In what could be unprecedented in TV history, CBS may have to pull a new series from its fall schedule because it is allegedly plagiarized from an award-winning book.

David Simon, author of the 1991 book "Homicide: A Year on the Killing Streets," says the CBS drama "Polish Hill" contains an astonishing number of similarities to his non-fiction account of Baltimore murder investigators.The dispute pits Simon and Oscar-winning film director Barry Levinson, who bought the TV rights to "Homicide," against media giant Time Warner Inc. "Polish Hill" is being produced by Warner Bros. Television.

Their attorney said they may seek a court order to block broadcast of the program if substantial changes are not made. Warner Bros. insists that "Polish Hill" is original and plans no revisions.

"We are really stunned by all of these allegations," said Barbara Brogliatti, a Warner spokeswoman. "Our attorneys reviewed the allegations . . . and it was their determination there are no merits to the plagiarism charge."

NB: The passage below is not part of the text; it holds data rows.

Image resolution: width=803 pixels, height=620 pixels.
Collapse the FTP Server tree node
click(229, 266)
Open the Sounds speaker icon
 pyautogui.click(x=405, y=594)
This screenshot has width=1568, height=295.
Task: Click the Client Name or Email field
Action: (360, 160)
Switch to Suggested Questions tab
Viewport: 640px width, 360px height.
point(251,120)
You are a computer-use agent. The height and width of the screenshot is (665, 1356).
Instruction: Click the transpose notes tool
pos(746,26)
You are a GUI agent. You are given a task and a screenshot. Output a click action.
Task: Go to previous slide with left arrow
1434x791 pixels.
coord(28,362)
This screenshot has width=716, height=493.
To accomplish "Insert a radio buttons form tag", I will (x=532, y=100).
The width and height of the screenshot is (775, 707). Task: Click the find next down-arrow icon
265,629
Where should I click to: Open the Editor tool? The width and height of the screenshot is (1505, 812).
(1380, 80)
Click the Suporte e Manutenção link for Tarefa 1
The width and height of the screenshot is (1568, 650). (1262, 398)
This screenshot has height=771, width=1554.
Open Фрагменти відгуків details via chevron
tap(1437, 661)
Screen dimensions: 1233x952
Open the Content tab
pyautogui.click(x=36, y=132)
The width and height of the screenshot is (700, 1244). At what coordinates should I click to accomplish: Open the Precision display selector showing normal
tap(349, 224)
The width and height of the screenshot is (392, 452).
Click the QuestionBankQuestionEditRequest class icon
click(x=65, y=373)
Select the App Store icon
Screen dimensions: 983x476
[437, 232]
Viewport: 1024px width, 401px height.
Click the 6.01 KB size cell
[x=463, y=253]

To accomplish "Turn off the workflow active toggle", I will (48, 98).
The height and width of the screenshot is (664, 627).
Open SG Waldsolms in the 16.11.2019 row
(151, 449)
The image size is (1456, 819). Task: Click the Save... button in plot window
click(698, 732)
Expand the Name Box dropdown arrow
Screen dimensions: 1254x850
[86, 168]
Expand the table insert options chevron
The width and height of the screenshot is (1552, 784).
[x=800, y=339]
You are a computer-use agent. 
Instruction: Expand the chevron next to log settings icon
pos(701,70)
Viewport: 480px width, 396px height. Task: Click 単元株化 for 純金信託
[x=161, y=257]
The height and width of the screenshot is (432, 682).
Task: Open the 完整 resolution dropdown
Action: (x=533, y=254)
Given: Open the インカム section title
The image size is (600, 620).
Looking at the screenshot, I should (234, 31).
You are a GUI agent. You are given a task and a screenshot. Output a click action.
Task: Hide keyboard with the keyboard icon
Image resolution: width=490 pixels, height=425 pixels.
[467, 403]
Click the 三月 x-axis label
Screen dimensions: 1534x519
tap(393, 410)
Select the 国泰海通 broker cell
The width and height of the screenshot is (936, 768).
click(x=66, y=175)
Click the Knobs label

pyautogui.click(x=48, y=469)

The one-hour show, starring Robin Givens and Pam Gidley as two young homicide investigators, is supposed to premiere in the new TV season on Saturday nights. CBS declined comment on the dispute.

Simon, a crime reporter for The (Baltimore) Sun, says entire accounts, dialogue and characters were lifted from his book by "Polish Hill" screenwriter John Wells.

"I called CBS and said, `How can you put this on? This is stolen material,"' Simon said in an interview. "Two of his (Wells') three murders are directly out of the book."

In one scene of the "Polish Hill" script, he said, "Every single line of dialogue was copied verbatim - including vernacular."

Wells, a board member of the Writers Guild of America who was executive producer of "China Beach," referred calls to Brogliatti.

Memos written by Simon and an executive at Levinson's production company detail dozens of similarities between the book and "Polish Hill" screenplay drafts.

Simon's book, for example, features the abduction of an 11-year-old girl walking home from school in a red raincoat. The prime suspect is "The Fish Man." The television show opens with the abduction of a 9-year-old girl walking home from school in a red raincoat. The prime suspect is "The Candyman."

In "Homicide," a man named Greg Taylor is murdered. "Anyone go through his pockets? Watch for needles," an investigator says. In "Polish Hill," the murder victim is named Yaffet Taylor. "Check his pockets for I.D. Watch out for needles," an investigator says.

One of the main subjects in Simon's book is a crime board, which tracks murder cases and investigators. Simon claims the board is unique to Baltimore. But a similar board, even with the same color pens and the same use of "primary" and "secondary" investigators, is featured in "Polish Hill."

Many elements of the completed "Polish Hill," however, are not found anywhere in Simon's book.

To block the broadcast of "Polish Hill," Simon's attorneys will have to prove in federal court that the series contains "substantial similarities" to "Homicide."